Standardized Testing Versus Home Schooling
On home schooling, standardized testing, and their pros and cons.
The following comment was posted: “Yes, and what REALLY gets me is when they demand home-schooled children take their standardized tests when it has been proven over and over that they are testing at the 80th to 90th percentile on average and the SAT scores of home-schooled children say it ALL! All the district has to do is gear their precious curriculum to the subject matter of the test and the kids can sometimes pass! Why can’t we just get back to the basics. Teach the child to read, write and do arithmetic. Teach them what they need to know to excel in the job market in our technologically advanced society.” I think I need to clarify a few things.
The first issue here is home-schooling, the second is standardized testing, and the third is general curriculum, and I’ll address them one at a time. I never intend to endorse home-schooling, nor to imply that standardized testing is useless. In fact, if there’s anyplace where standardized testing is needed, it’s in home-schooling situations. Additionally, curriculum is an entirely separate issue, and whatever that curriculum is, there does need to be some form of standardized testing geared toward it.

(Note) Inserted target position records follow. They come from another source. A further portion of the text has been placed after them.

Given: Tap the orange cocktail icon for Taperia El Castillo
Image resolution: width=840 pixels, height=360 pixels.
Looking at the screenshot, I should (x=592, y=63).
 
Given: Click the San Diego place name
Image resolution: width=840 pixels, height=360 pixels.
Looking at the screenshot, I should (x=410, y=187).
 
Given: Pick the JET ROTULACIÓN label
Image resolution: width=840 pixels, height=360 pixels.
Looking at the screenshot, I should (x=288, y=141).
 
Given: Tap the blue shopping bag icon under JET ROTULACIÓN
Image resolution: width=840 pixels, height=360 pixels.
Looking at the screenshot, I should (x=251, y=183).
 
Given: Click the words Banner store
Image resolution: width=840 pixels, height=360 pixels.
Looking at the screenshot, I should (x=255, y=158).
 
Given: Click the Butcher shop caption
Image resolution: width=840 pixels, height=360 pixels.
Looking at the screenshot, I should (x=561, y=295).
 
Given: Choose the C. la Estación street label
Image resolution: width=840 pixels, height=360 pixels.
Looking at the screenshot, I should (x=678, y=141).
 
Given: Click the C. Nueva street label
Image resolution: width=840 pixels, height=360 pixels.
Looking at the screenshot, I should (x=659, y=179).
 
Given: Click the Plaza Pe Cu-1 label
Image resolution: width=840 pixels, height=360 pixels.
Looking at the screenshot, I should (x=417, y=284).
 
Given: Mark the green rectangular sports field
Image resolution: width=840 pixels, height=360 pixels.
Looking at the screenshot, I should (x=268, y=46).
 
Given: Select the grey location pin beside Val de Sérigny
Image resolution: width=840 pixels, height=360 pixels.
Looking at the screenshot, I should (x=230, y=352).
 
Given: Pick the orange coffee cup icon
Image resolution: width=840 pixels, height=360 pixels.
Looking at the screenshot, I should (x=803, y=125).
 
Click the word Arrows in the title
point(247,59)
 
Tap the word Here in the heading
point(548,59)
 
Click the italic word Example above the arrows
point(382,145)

I’ll state that as far as I’m concerned, home-schooling should be a last resort, and only in cases where several conditions are met. The first condition has to be that there is no other reasonable alternative. The public schools available must be bad, I mean really bad, as in unsafe (gang activity, etc.) and poorly staffed with utterly incompetent teachers, because I’ve seen plenty of incompetents home-schooling their children. There should be no good private schools available; while I’m not a fan of private schools, especially religion-based ones, they are still generally better than home-schooling.
The second condition is that the parent or parents conducting the schooling need to be just as qualified, or preferably better qualified, as the teachers a school district would hire for each subject. The comment above is a perfect example, for instance, of someone who does not understand statistics in the least, nor logic. First, the average scores on tests are relatively meaningless, since the extremes may vary considerably more than those of regularly schooled children. In addition, the individual strengths, and weaknesses, of the person(s) conducting the home-schooling are likely to be reflected in the children, rather than exposure to a variety of teaching talents, thus the child with a strong math/weak verbal parent may become strong in math but even weaker in verbal skills.